### [Task prompt]
An exact reproduction of the listing, minus the pictures, is the required output.

##### Records provided #####

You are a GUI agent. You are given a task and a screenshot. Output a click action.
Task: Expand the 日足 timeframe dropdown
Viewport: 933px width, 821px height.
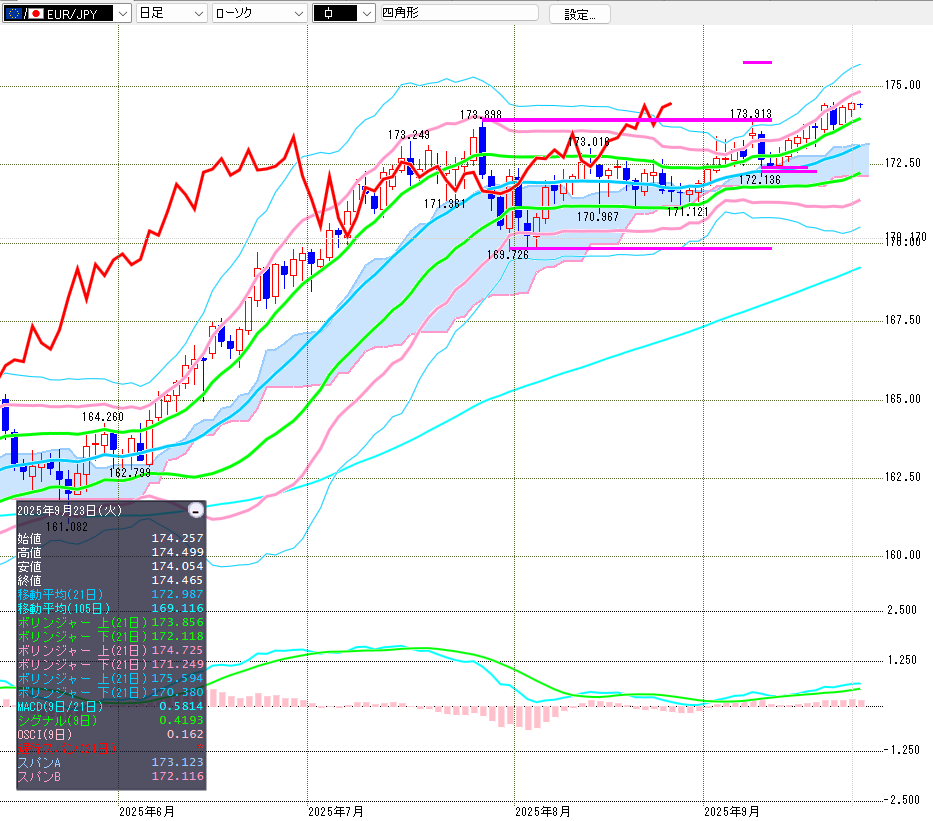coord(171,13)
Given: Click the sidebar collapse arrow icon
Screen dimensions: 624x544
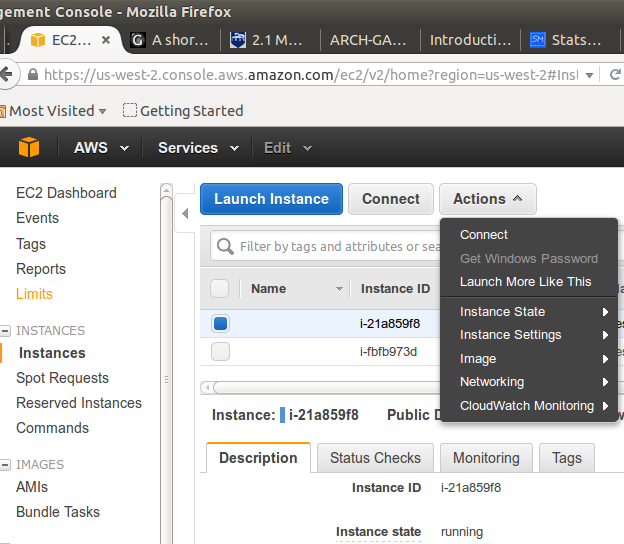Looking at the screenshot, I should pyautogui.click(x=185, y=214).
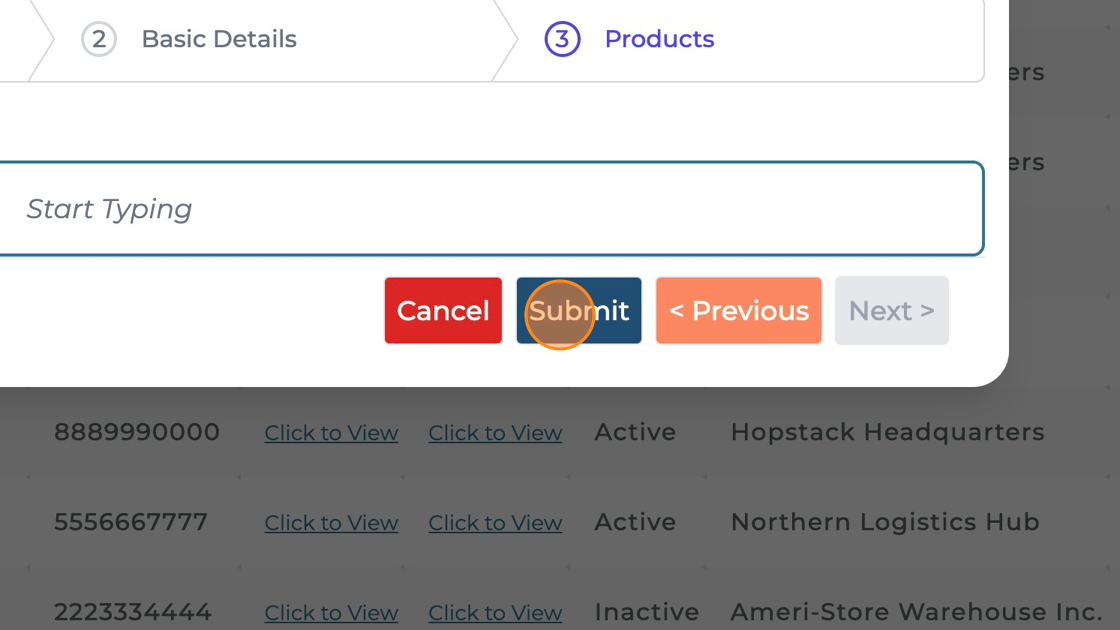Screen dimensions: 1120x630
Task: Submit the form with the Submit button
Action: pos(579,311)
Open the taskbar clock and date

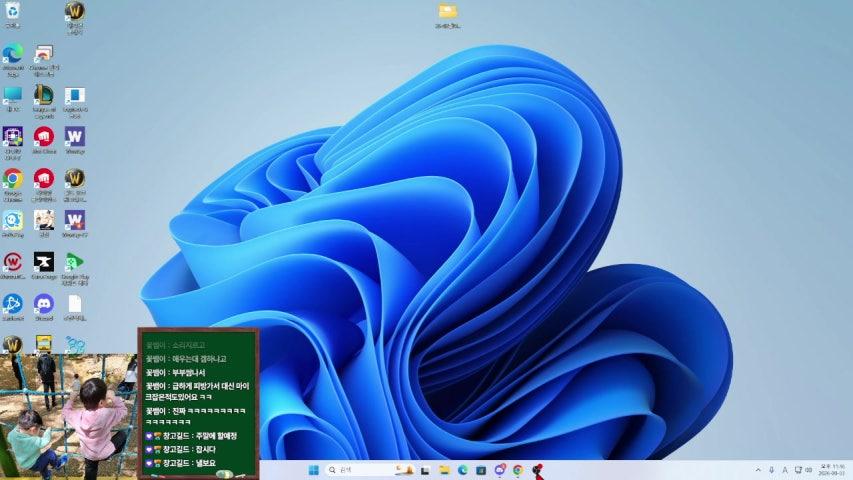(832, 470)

#####

### [Answer to the problem]
You are a GUI agent. You are given a task and a screenshot. Output a click action.
Task: Expand the 日足 timeframe dropdown
Viewport: 933px width, 821px height.
coord(171,13)
Given: Click the sidebar collapse arrow icon
Screen dimensions: 624x544
Looking at the screenshot, I should pyautogui.click(x=185, y=214).
Screen dimensions: 1120x630
Task: Submit the form with the Submit button
Action: pos(579,311)
Open the taskbar clock and date

(832, 470)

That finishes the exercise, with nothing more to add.